Reproduce the listing below verbatim, from the line containing "Task: Collapse the 思考过程 thinking section" through the end of the listing, and omit the pictures from your reproduction.

━━━ Supplied records

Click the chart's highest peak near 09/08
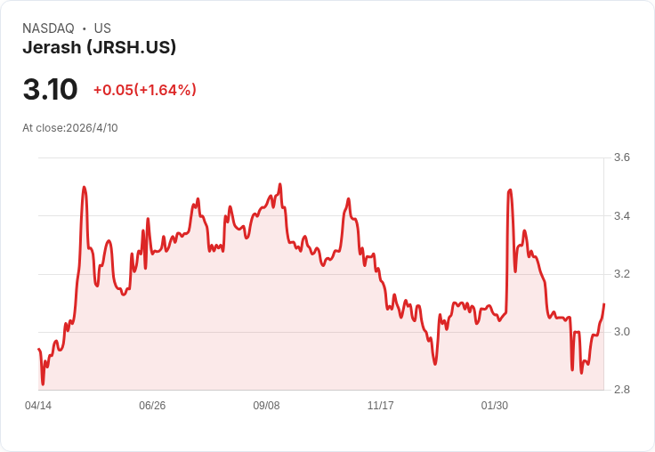 click(x=280, y=185)
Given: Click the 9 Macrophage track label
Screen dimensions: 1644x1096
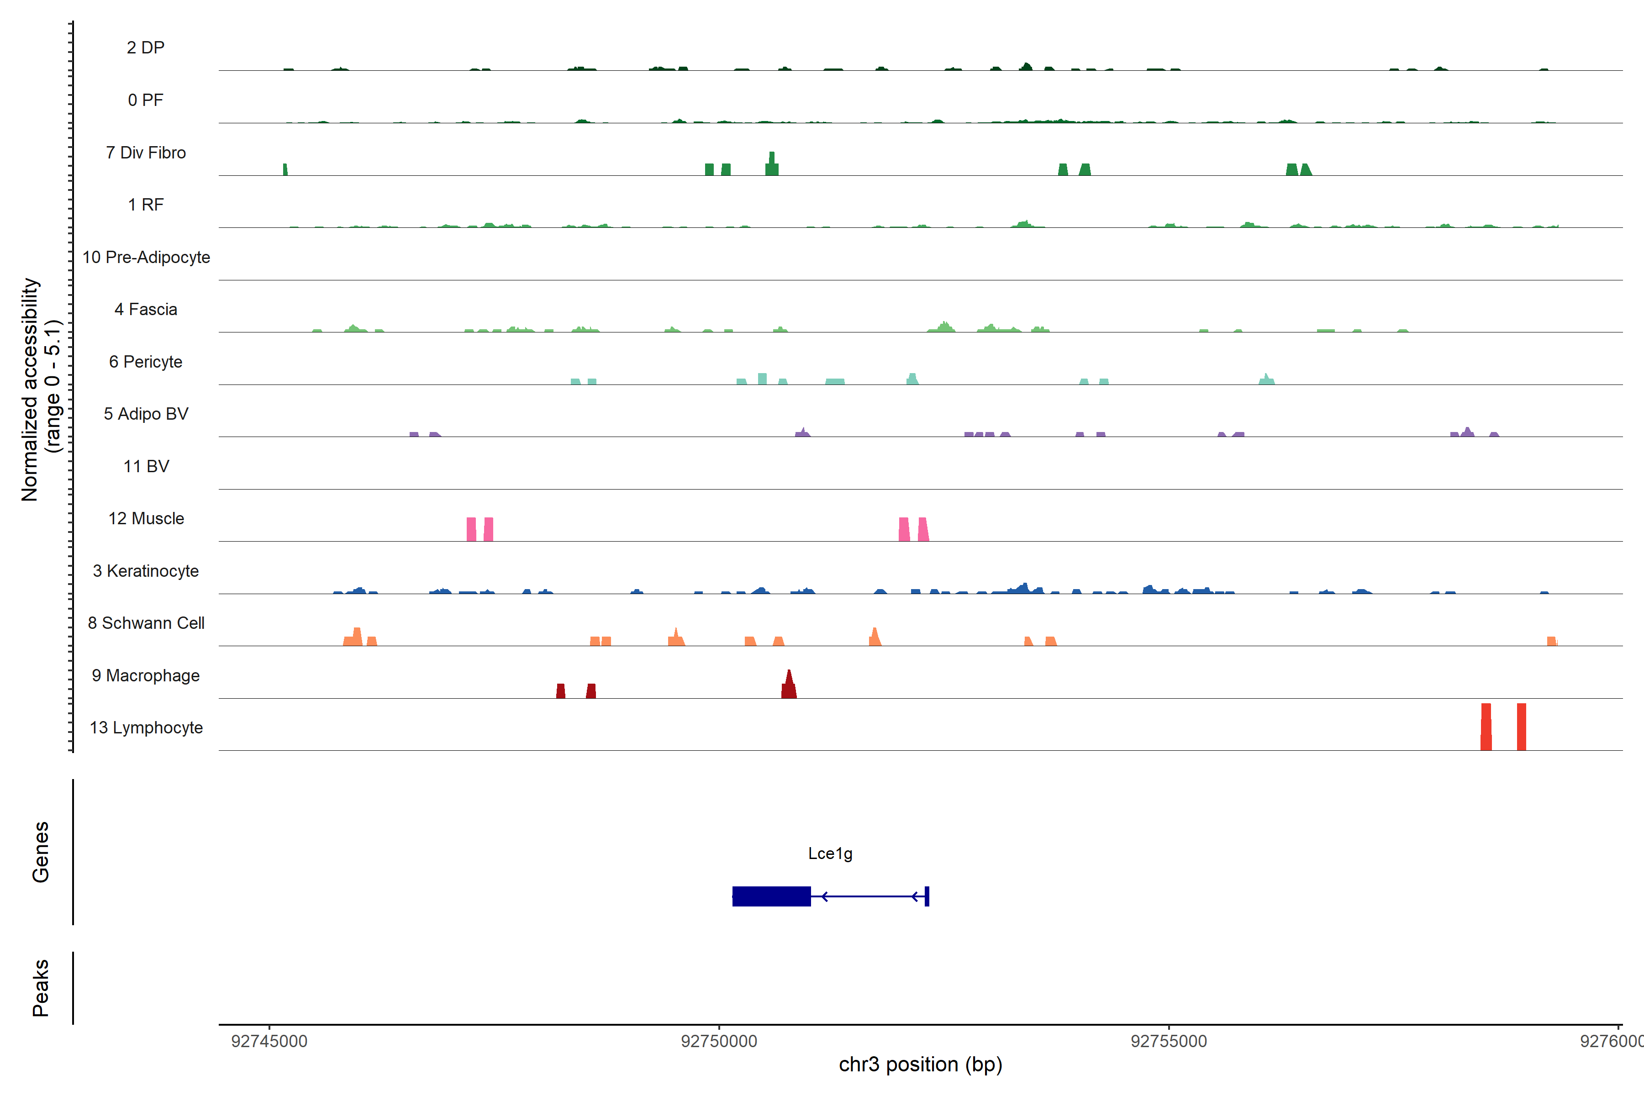Looking at the screenshot, I should (145, 676).
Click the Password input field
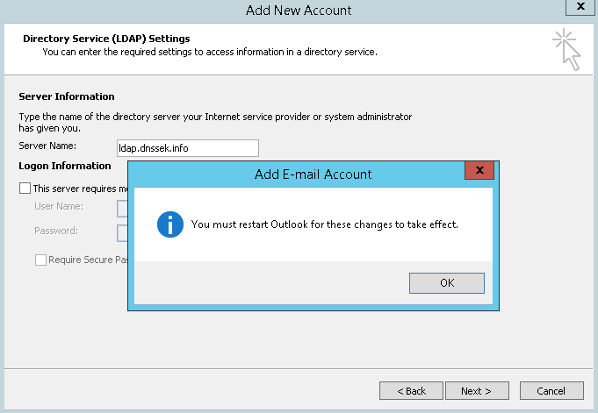The width and height of the screenshot is (598, 413). pyautogui.click(x=123, y=232)
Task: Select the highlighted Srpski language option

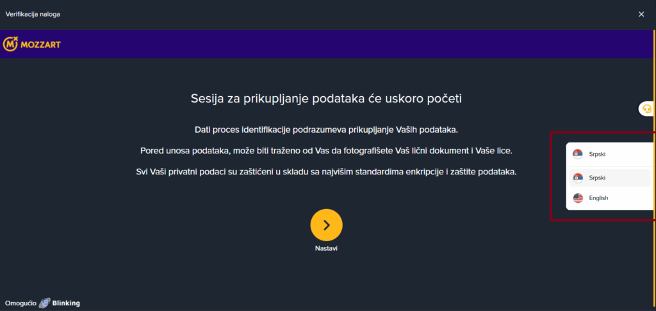Action: point(610,178)
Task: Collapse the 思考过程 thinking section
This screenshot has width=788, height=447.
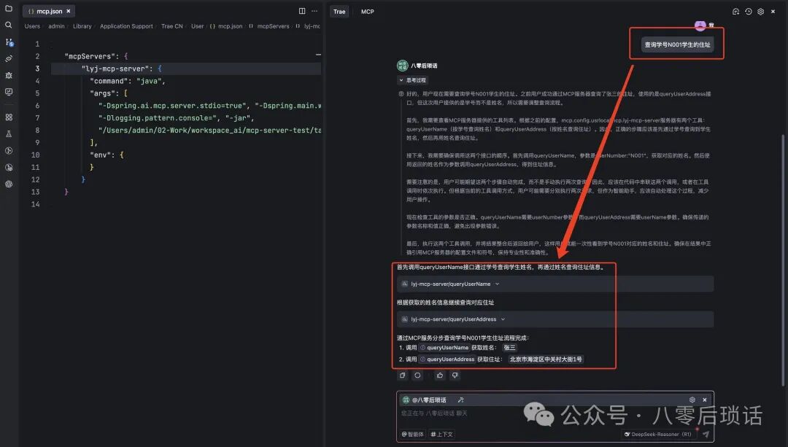Action: pyautogui.click(x=412, y=79)
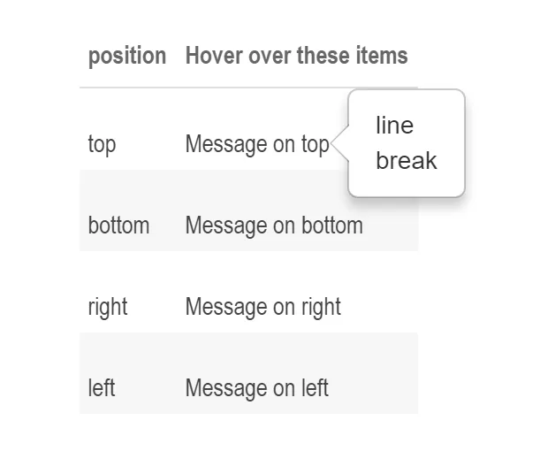Screen dimensions: 540x451
Task: Select the "bottom" position cell
Action: [118, 226]
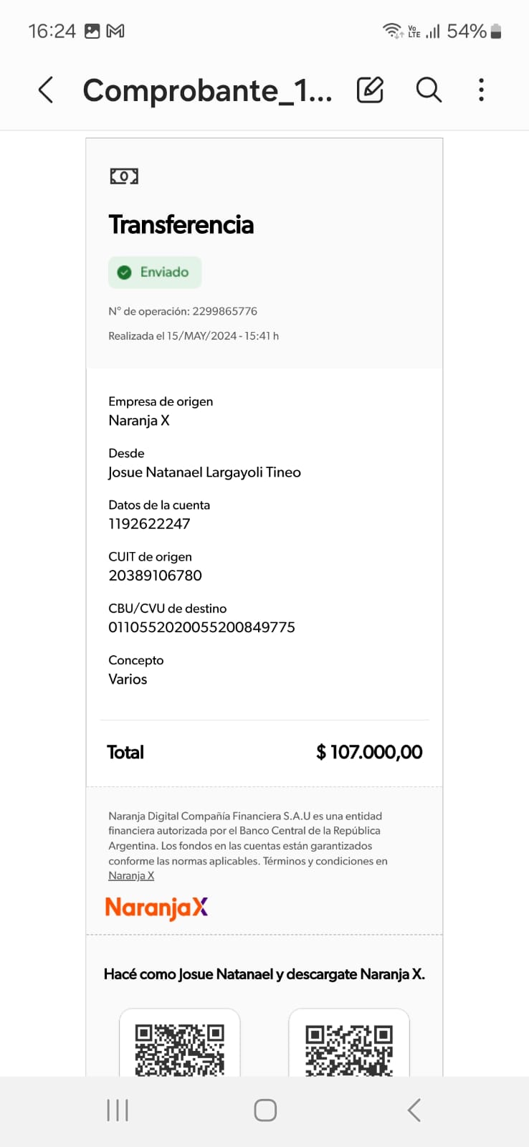Tap the green Enviado check icon
Image resolution: width=529 pixels, height=1147 pixels.
pos(125,272)
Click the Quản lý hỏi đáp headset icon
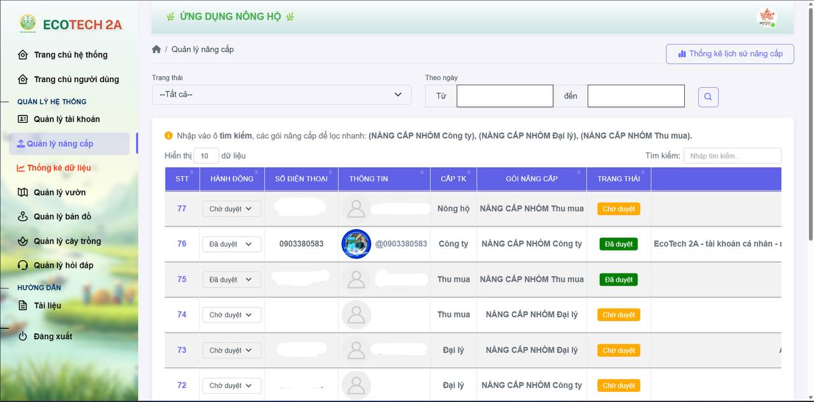The height and width of the screenshot is (402, 814). click(x=23, y=265)
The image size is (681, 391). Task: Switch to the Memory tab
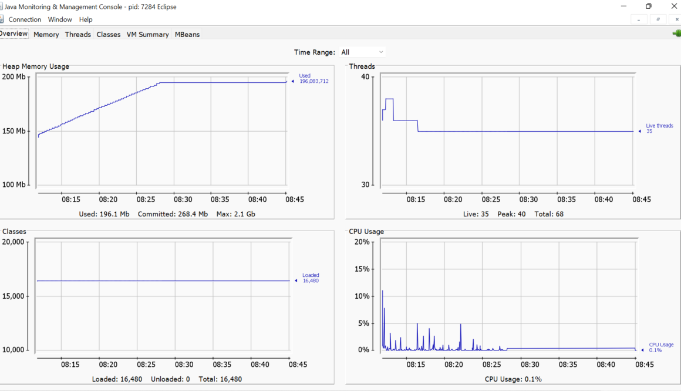46,35
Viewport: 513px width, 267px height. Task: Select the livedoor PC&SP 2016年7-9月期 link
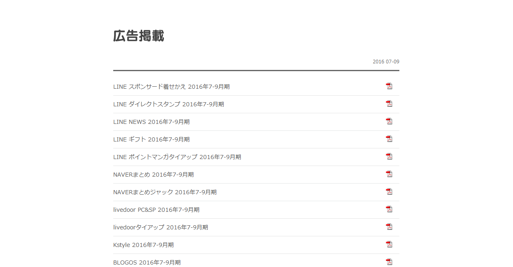click(x=156, y=210)
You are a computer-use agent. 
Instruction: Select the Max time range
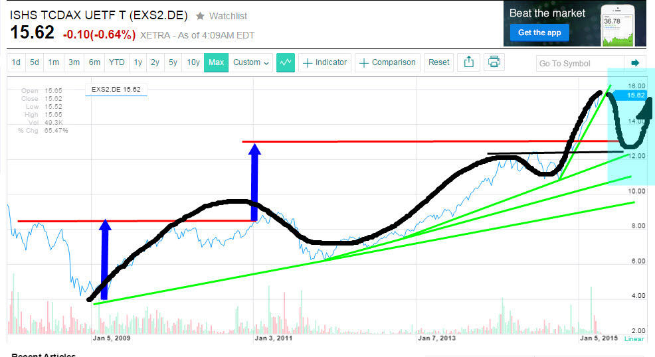tap(217, 62)
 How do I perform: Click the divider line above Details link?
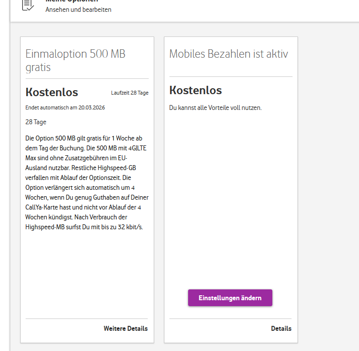click(230, 318)
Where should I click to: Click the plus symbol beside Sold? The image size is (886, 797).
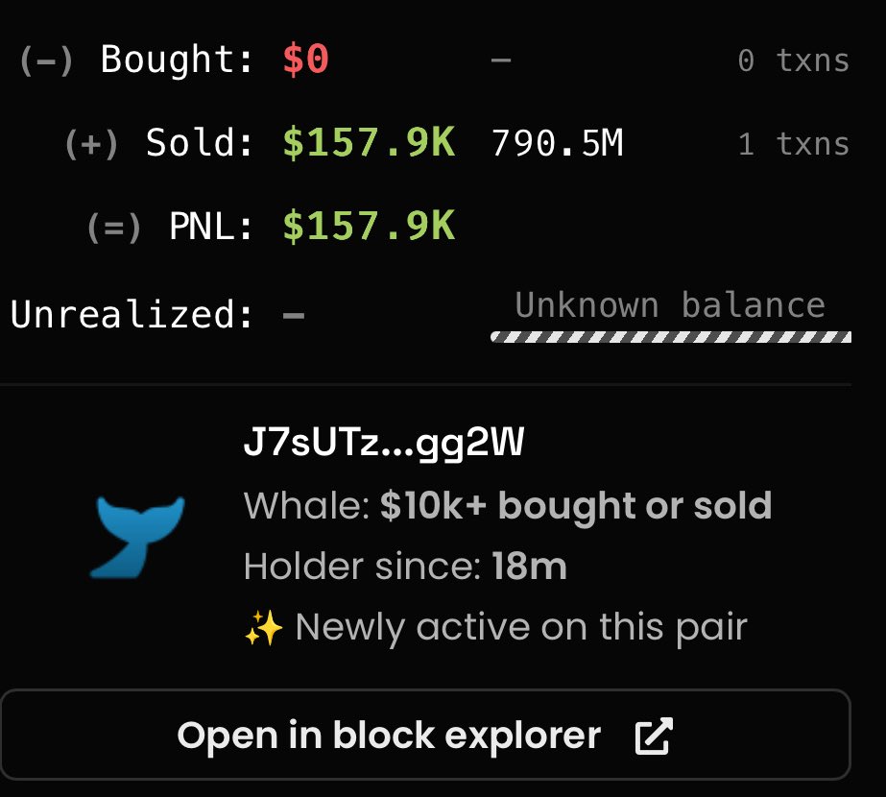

━━━━━━

• [Finished answer]
Task: Collapse the 思考过程 thinking section
This screenshot has width=788, height=447.
Action: pyautogui.click(x=412, y=79)
Screen dimensions: 540x451
Task: Select the "bottom" position cell
Action: [118, 226]
Tap the green Enviado check icon
Image resolution: width=529 pixels, height=1147 pixels.
pos(125,272)
Click the Quản lý hỏi đáp headset icon
The height and width of the screenshot is (402, 814). click(x=23, y=265)
The image size is (681, 391). Task: Switch to the Memory tab
46,35
Viewport: 513px width, 267px height. Task: Select the livedoor PC&SP 2016年7-9月期 link
click(x=156, y=210)
You are a computer-use agent. 
Instruction: Select the Max time range
tap(217, 62)
 How do I perform: Click the divider line above Details link?
click(230, 318)
Where should I click to: Click the plus symbol beside Sold? The image size is (886, 797).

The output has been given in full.